Analysis of Human vs. AI Review Characteristics
A manual audit of matched sets of human and GPT-4o reviews found qualitative differences: human reviews frequently cite specific figures, experiments, or related work, while LLM-generated reviews tend to be general, lacking citations or in-depth technical scrutiny. Quantitatively, across all tested LLMs, AI-generated reviews systematically assigned higher scores for soundness, contribution, presentation, and confidence—raising fairness and inflation concerns, especially if such reviews influence acceptance outcomes disproportionately.
Limitations and Practical Considerations
- Domain Coverage: The dataset, while large, only spans two leading AI conferences, limiting generalizability to other scientific communities or disciplines with different peer review norms.
- Operational Constraints: The proposed detection method relies on having access to the full manuscript at test time and necessitates calling LLMs to generate anchor reviews—a feasible workflow in manuscript management systems, but less so for lightweight document or snippet-level screening.
- Prompt Sensitivity: The detection results (for both baselines and the proposed method) are inherently influenced by the prompts used to elicit LLM-generated reviews; adversaries with advanced prompt engineering could reduce semantic similarity to anchor reviews, evading detectors.
Implications and Outlook
This work demonstrates that many widely deployed AI-text detection methods are insufficient in the context of peer review, particularly as reviewers leverage state-of-the-art commercial LLMs. The anchor-based methodology establishes a pragmatic baseline for real-world deployment within submission systems, though it comes at a moderate computational cost and the need for access to full paper text.
The dataset is a notable contribution, offering a resource for future research to benchmark detection strategies, experiment with more advanced ensemble or adversarial approaches, and evaluate evolving LLMs. As generative models improve and reviewers become more sophisticated in their AI usage (e.g., prompt tuning, adversarial paraphrasing), the arms race between detection and evasion will intensify.

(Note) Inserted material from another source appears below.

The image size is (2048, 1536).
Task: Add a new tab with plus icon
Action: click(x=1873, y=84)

Effective governance for disclosures, reviewer education, and integration of detection mechanisms into peer review platforms remains a necessary complement to technical detection.

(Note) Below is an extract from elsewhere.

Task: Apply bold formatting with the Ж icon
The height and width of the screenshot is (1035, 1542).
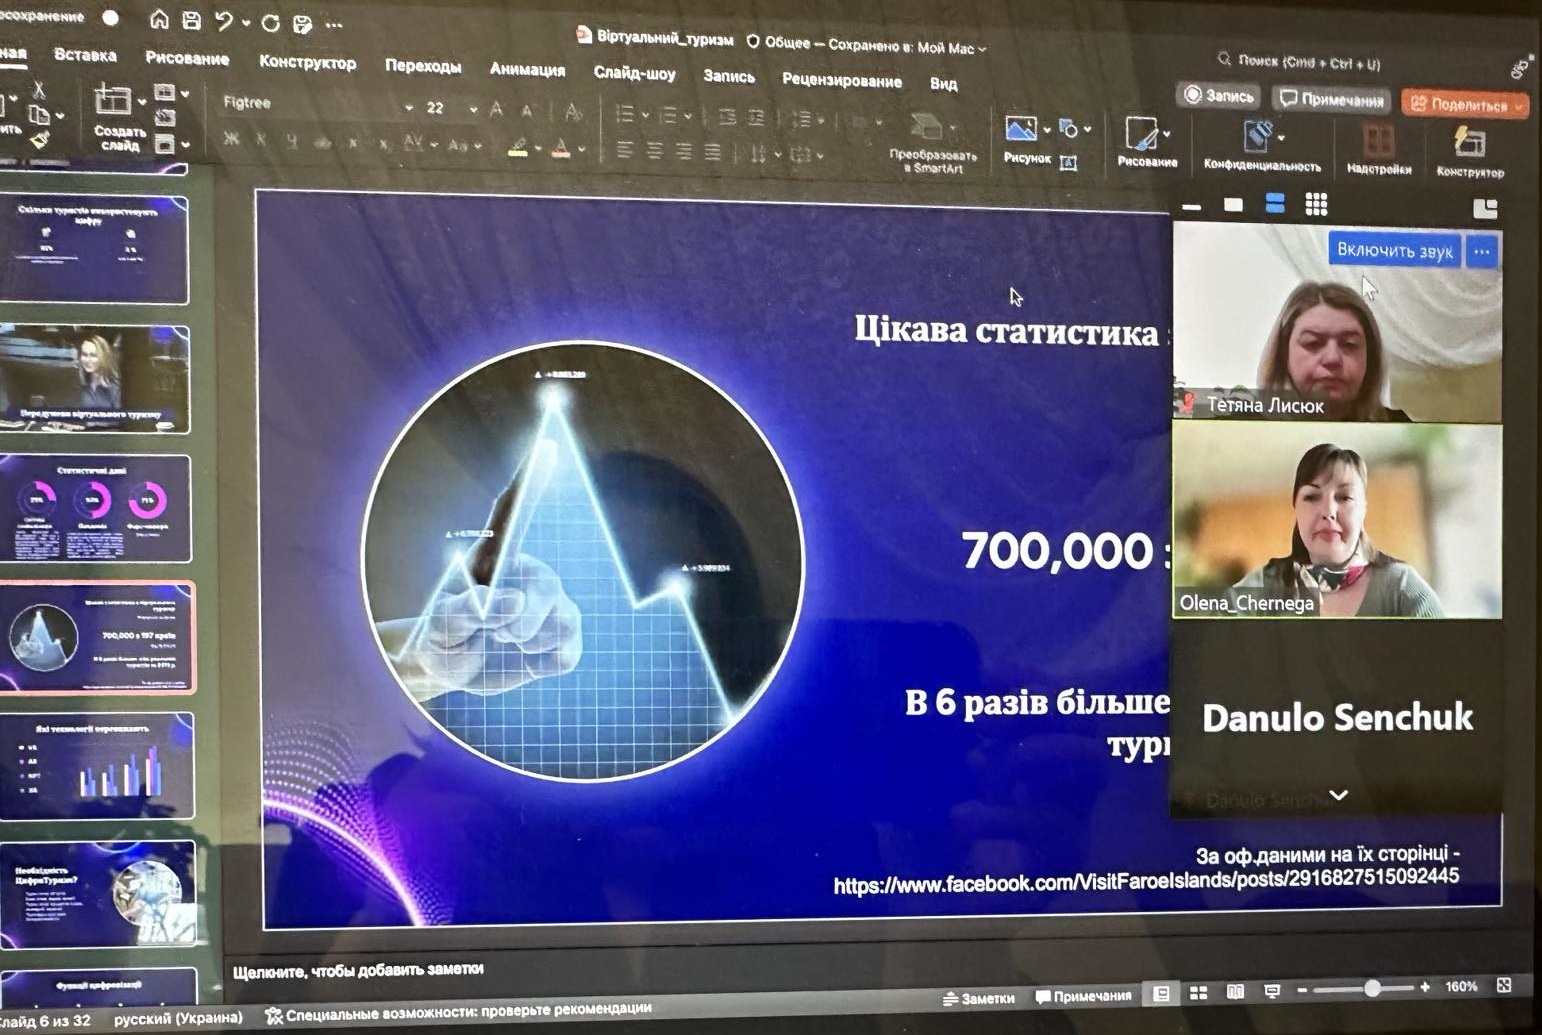Action: pos(233,143)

From an ethical and policy perspective, the paper substantiates concerns that undisclosed LLM involvement in peer review can substantially skew scientific assessment and acceptance outcomes. The social and institutional implications suggest the necessity for community norms, stronger editorial oversight, and continued vigilance against the invisible incursion of generative AI into critical scientific processes.